For years the engineers at Northrop Grumman Corporation had been interested in the Ho-229, and several of them visited Silver Hill in the early 1980s to study the V3. After Jorgensen and National Geographic reached an agreement on the documentary, Northrop offered to build a full-scale, unpowered Ho-229 replica. In addition, the company said it would take the completed replica out to its classified radar cross section (RCS) test range at Tejon, Calif., place it on a 50-foot articulating pole and shoot electromagnetic energy at it, duplicating the same three frequencies used by the Chain Home radar network in the early 1940s.

Before beginning the build, Northrop experts returned to Garber in September 2008 and ran electromagnetic experiments on the V3’s multilayer wooden center-section nose cones. These cones are threefourths of an inch thick and made up of thin sheets of veneer. It is the glue between each piece of veneer that historians debate.

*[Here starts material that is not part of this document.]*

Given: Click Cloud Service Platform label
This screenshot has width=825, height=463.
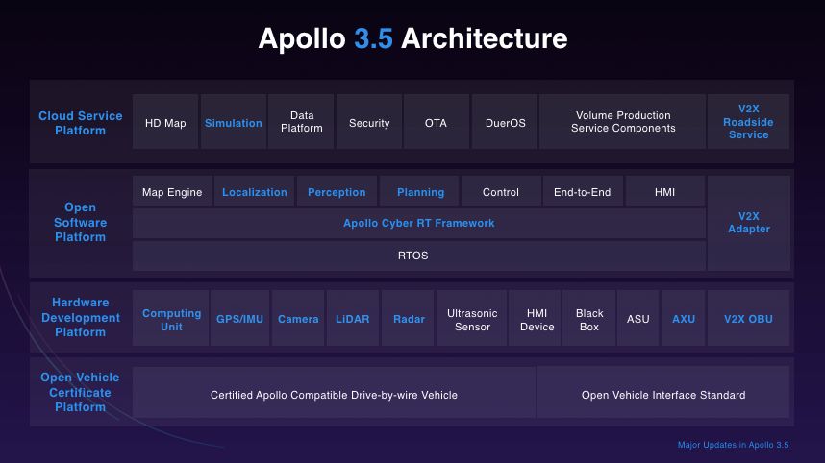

The Northrop team concluded there was some type of conducting element in the glue, since the radar signal slowed down considerably as it passed through the nose cones.

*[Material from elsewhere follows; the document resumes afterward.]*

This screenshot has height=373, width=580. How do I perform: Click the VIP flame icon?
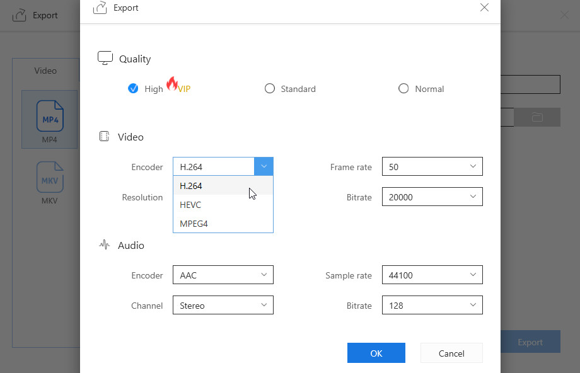[171, 84]
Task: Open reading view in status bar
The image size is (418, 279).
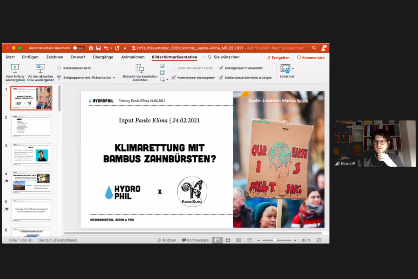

After an expenditure of about $250,000 and 2,500 man-hours, Northrop’s Ho-229 replica was ready to be tested at Tejon in February. The results were surprising. Although Northrop will not release the Ho-229’s actual RCS values, the 53-foot flying wing demonstrated that given its 550-mph speed, wood construction and charcoal or graphite mixed in the glue, its detection by Chain Home radar would have been reduced by 25 to 30 percent compared to the slower piston-engine Messerschmitt Me-109 and Focke Wulf Fw-190 fighters. Chain Home could detect those aircraft up to 80 miles away.

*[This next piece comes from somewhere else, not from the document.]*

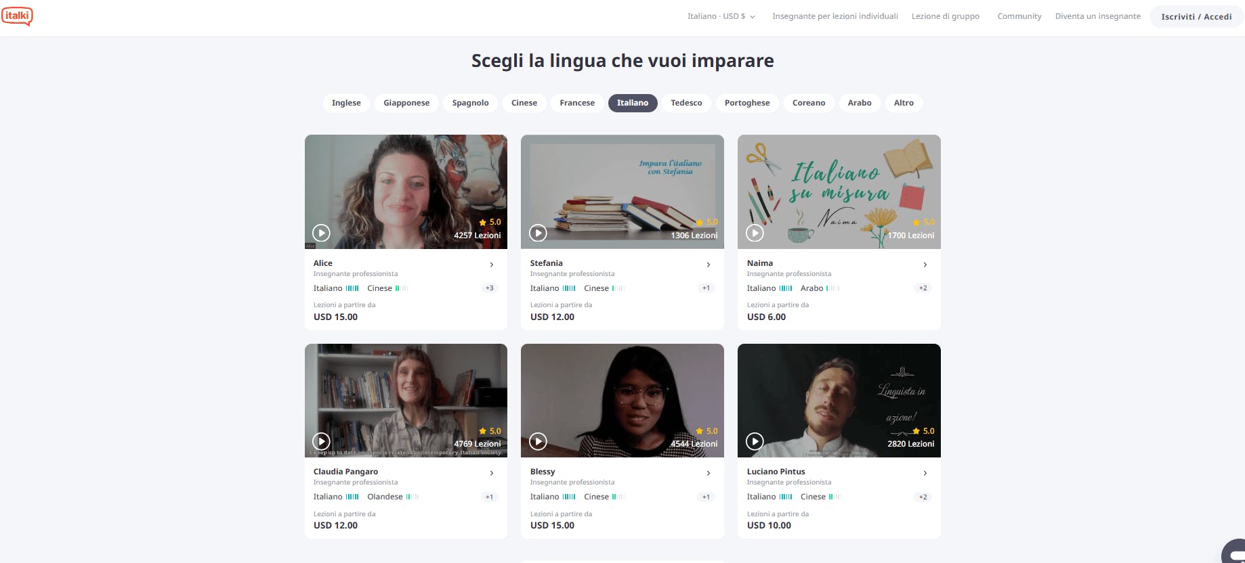This screenshot has height=563, width=1245.
Task: Expand Alice's profile chevron arrow
Action: (x=492, y=265)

RCS testing also showed that if the Ho-229 had approached England from France flying at 550 mph 50 to 100 feet above the English Channel, Chain Home would not have been able to identify it at all given the clutter coming off the water. This means RAF fighters wouldn’t have been scrambled until ground observers saw the jet flying overhead and it dropped its bombs, turned around and headed back toward France.

Now that the testing is completed, the flying wing will be donated to a yet-to-be-determined aviation museum.

-David Myhra

Scale-Model Spitfire Labor of Love

Airplane modeling requires obsessive attention to detail and a steady hand, but to build exact replicas in 1/3rd or 1/5th scale takes an entirely different skill set. Every component of the original has to be reproduced, only smaller. David Glen of Cambridge, England, spent 11 years constructing a 1/5th-scale Supermarine Spitfire Mk. I. Now on display at the Royal Air Force Museum in London, his model is skinned with litho plate over a balsa core (left in bare metal to reveal the structure) and contains at least 19,000 tiny rivets. Reproduced from microfilm blueprints and workshop manuals held at the RAF Museum, as well as countless photos

Glen took while volunteering at the Imperial War Museum’s Duxford Airfield, the miniature Spit is detailed down to the rudder pedals, control column, undercarriage control lever and instrument dials. Possibly to maintain his sanity—he had no means to blow a bubble hood—he copied the flat canopy of the early model Mk. Is.

Glen was close to shelving the project when an encounter with Michael Fopp, director general of the RAF Museum, strengthened his resolve. Fopp promised to put the model on display, offering a way to bring the project full circle. Glen said, “I don’t pretend the little Spitfire is perfect, but I do hope it has captured something of the spirit and incomparable beauty of this magnificent fighter— perhaps the closest to a union that art and technology has ever come.” He’s now at work on a 1/5th-scale P-51D Mustang.